La cautela con cui si procede nelle riforme costituzionali è dovuta all’esigenza che non vadano perduti certi valori imprescindibili contenuti nella Costituzione italiana — soprattutto quelli riguardanti i diritti dell’uomo. Ma la destinazione al dominio della tecnica è insieme la formazione di un diverso modo di essere uomo — diverso dalle interpretazioni che dell’esser uomo sono state date lungo la storia dell’Occidente: cristiana, rinascimentale, illuminista, capitalistica, comunista, eccetera.

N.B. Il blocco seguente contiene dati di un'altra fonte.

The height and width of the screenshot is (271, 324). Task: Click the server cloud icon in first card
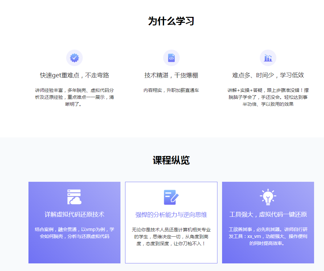(74, 197)
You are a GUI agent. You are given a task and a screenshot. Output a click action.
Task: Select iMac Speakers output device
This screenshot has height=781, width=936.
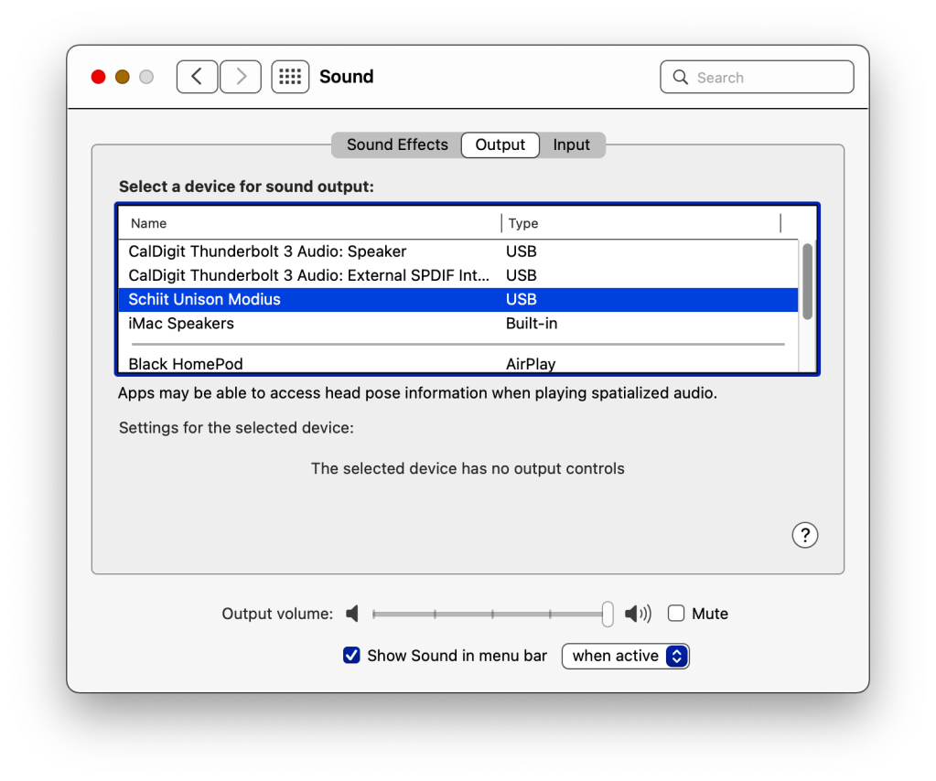181,324
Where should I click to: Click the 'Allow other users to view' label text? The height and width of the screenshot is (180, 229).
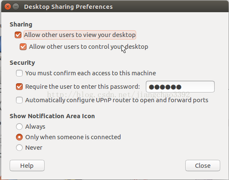click(80, 35)
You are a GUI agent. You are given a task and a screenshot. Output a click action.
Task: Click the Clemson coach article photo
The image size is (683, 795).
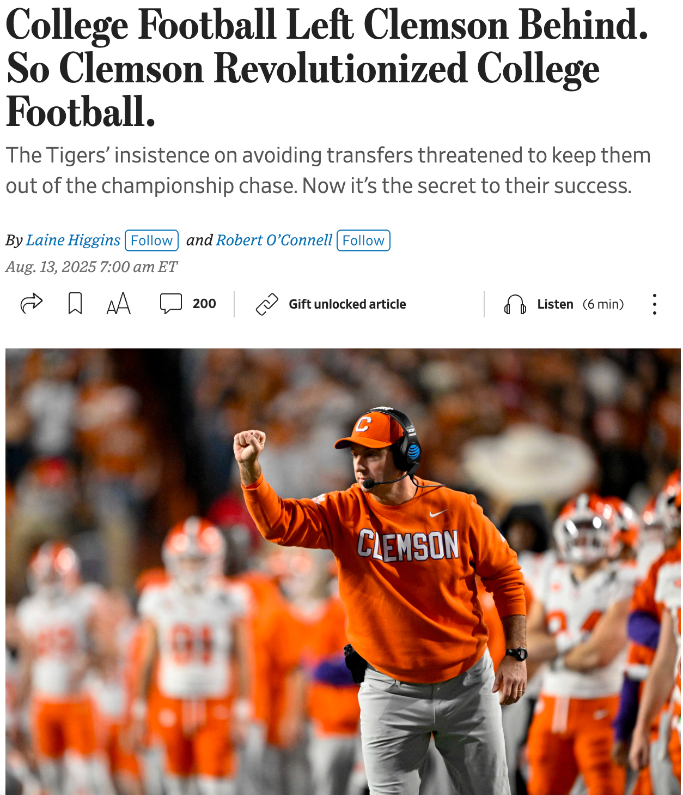343,571
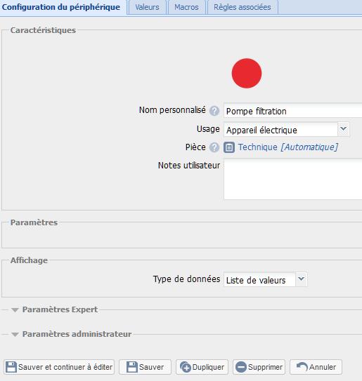The height and width of the screenshot is (381, 362).
Task: Click the undo arrow icon on Annuler
Action: click(x=302, y=367)
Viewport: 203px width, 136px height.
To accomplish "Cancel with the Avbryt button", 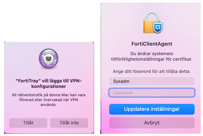I will pyautogui.click(x=152, y=123).
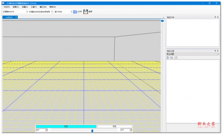This screenshot has height=134, width=222.
Task: Open the 文件(F) menu
Action: click(x=7, y=7)
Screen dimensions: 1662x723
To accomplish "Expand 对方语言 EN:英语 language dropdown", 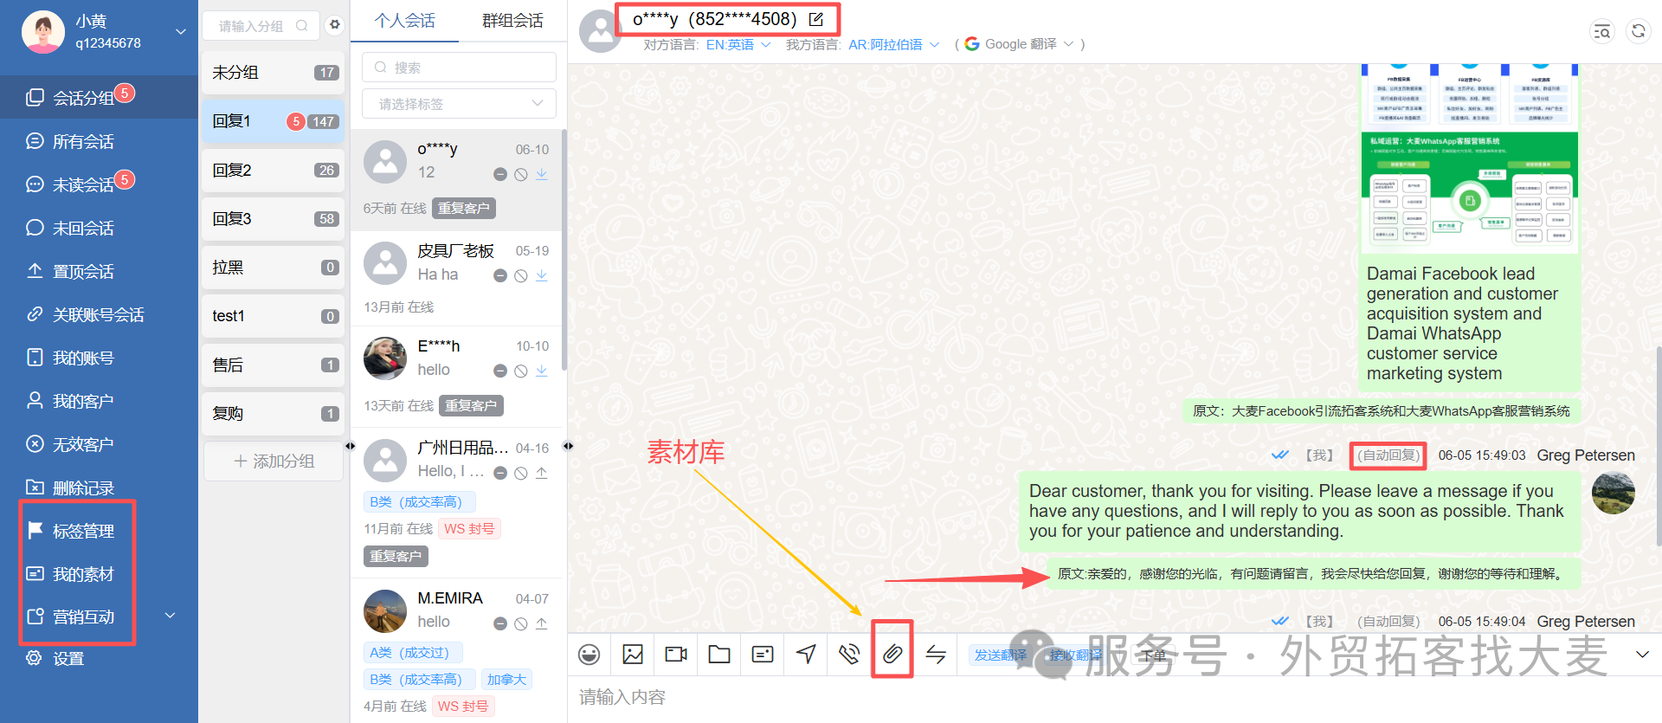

La gran questione è allora se una Costituzione, mostrando di difendere i diritti umani — e dando a questo suo intento un’impronta decisamente giusnaturalistica — non abbia invece a difendere una di quelle interpretazioni, lasciando sullo sfondo il senso autentico che l’esser uomo ha assunto lungo la storia dell’Occidente. Giacché dubbi in proposito se ne possono e se ne debbono avere, visto anche che tutte le leggi — e soprattutto la Grundnorm in cui la Costituzione di uno Stato consiste — sono scritte dai vincitori (sempre poco propensi a ottenere la condivisione dei vinti). A chiarimento di quanto ho asserito, concludo dicendo che quel che ho chiamato «senso autentico» dell’esser uomo è sotteso (restandone variamente alterato) a tutte le interpretazioni che se ne sono date, ed è l’uomo come forza cosciente capace di coordinare mezzi in vista della produzione di scopi. Ciò significa che, al di là di ogni superfetazione, l’uomo è un essere tecnico. Infatti l’essenza della tecnica, quindi anche della tecnica guidata dalla scienza moderna, è appunto e innanzitutto quella capacità di coordinamento.